I’ve found it behaves like a stubborn toddler
If you tell it not to do something it will do it more, you need to give it positive instructions not negative
Just explain what you are trying to do like you would with a person and it will give you the code. It probably won’t quite be what you want so refine your request or post a photo of the errors you might get and try again.
If you are working with a language that you aren’t familiar with it is very helpful. Just remember that it has been trained on all the code on the internet, so it knows a lot.
It is a great tool, with limitations, of course. As the developer you have to know how to apply it to get the most from it. You can see from the downvotes that there’s a lot of negativity towards llms, but I have positive experiences with using ChatGPT.
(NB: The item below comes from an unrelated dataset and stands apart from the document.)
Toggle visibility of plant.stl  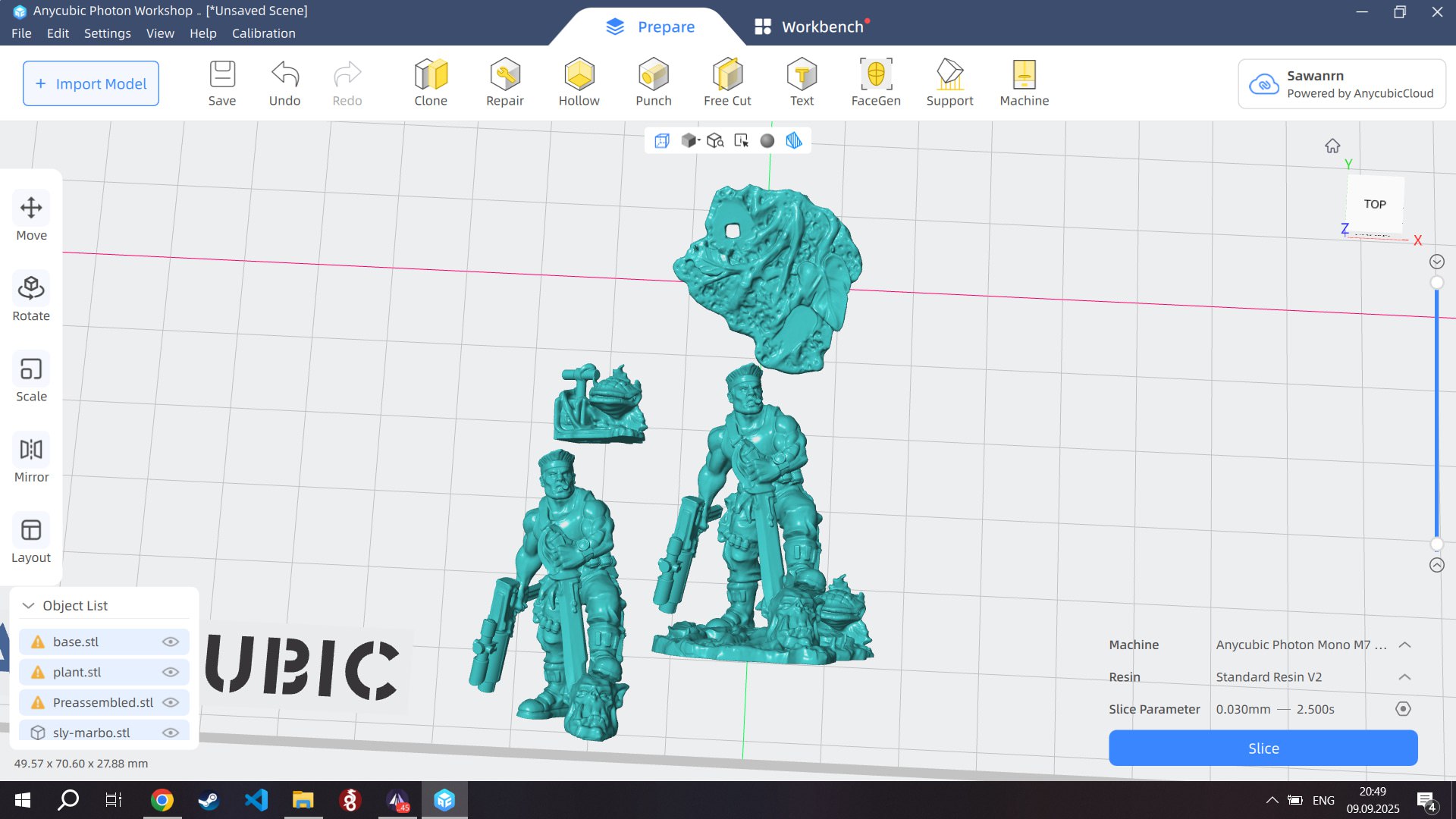point(171,672)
I asked chat gpt to make me a business logo. It spelt the name wrong in every instance. Ok, keep that picture but replace the words with this exact spelling. Spelt it wrong a different way. Continued about 20 times before I gave up. It won’t follow explicit instructions. I can’t see it being that amazing at code
I have had the same experience with text and images. Not sure what is up with that. As for code, it is really helpful for generating boilerplate stuff that you probably don’t want to do yourself. Rapid prototyping and proof of concept creation is another. I suggest trying it out to see what it can do to make your life easier, but you will have instances where it just won’t do what you ask. I kind of enjoy the back and forth to get things working and I feel it saves effort.